Andrew - thanks for taking the time to talk with us. You've inspired me to buy your book (suppose that was the point of the talk). The Kindle version, not the collectable one listed for $100 on Amazon.
Andrew, you were talking during our interview about the networks being held accountable. It occurs to me that this is a way that air travel is similar, and we demaind more accountability of airlines. Most of the time, if we fly from new York to Los Angeles, we don't care about the route or eve the kind of plane. but if there's a delay, we insist on knowing why.
One of my "tour guides" to NANOG just wrote this really nice desciprtion of my interaction with the community: http://community.brocade.com/community/brocadeblogs/service_providers/blog/2012/07/18/new-book-tubes-a-journey-to-the-center-of-the-internet
In many respects the Internet is similar to the network of roads, or commercial air, or even shipping. It ties the world together, and it was built by small pieces coming together, rather than through central planning.
Kim, somehwere in between. I came away very impressed with the abilities of the network engineers who run the Internet. And I also have a lot of respect for the Internet as the ultimate "emergent" system -- designed not by any single organization, but arising out of the thousands of collective decisions. It's a fascinating model.
@fieldengineer - There needs to be a balance between, on the one hand, the government operating in the public interest, stepping in where the market fails, and, on the other hand, businesses pursuing their own and their customers' best interests. Usually, when people say, "there needs to be a balance," I respond, "Get your hand out of my pocket and your camera out of my bedroom," but in this case I think the statement is warranted.
Mitch, some definitely looked like the back of a shopping mall. But a few were quite beautiful. 60 Hudson is amazing -- it was built as Western Union's HQ in 1930. And Facebook's data center is a remarkbal piece of modern architcetre.
Google has an extremely high profile when it comes to peering. They have hired the best "peering coordinators" in the business, and because they generate so much traffic (Youtube!), they are the elephant in any room.
Mitch, it is Google. I find their stance towards all of our understanding to be very strange for the ultimate information company! I wrote about that recently, in a piece called" "Google Thinks You're Stupid."
Lin, it was really all about process. As a journalist I saw my job as to determine the most important places, and visit them as efficiently as possible, in order to write the book as soon as possible and keep it timely. I visited nearly fifty diferent data centers in N. America and Europe. I didn't wanted to waste my "ammo" on access for 111 8th, when I knew it was quite similar to 60 Hudson.

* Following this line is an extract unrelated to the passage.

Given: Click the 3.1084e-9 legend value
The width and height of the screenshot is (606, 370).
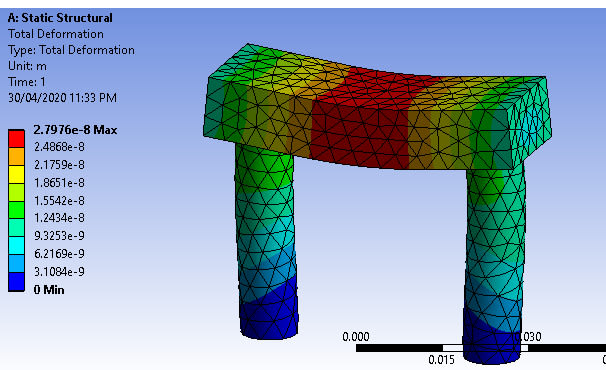Looking at the screenshot, I should [59, 271].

I preferred to save my energy and google's for their Oregon data center.
Kim asks: "Could private owners of the tubes close the Internet if they chose to? Or is too disparate a network for any one owner to shut it down?"
-- in grand philosophical terms, since the Internet is a network of networks you only need two to make a "new Internet." Practically speaking, I'd say the whole enterprise depends on a healthy diversity of networks. Which means we should be cautious of one network growing too large. (And can you guess which one i might have in mind???)
In terms of the interne't vulnerability, I think that the physical pieces are actually quite robust. There are redundant physical links, redundant exchange points, substantial security, etc. The greater risk to the Internet is 1) the "cyber" threat and 2) -- and I mean this a bit tongue in cheek -- legislation.
The interesting thing to remember is that the Internet is 100% privately owned. There is no "pubvlic internet." So ownership is always an issue in some ways. The conference in Dubai in December is the International Telecom Unions attempt to -- perhaps -- regulate the interent as they ahve telephone charges. But the good news is, my sources in the industry say it probably won't amount to much.
The whole Amazon.reader debate is a double-stupid. It's stupid to think that there's any e-book buyer who doesn't know Amazon's URL, and it was stupider to let ICANN launch the whole free-form TLD initiative to start with.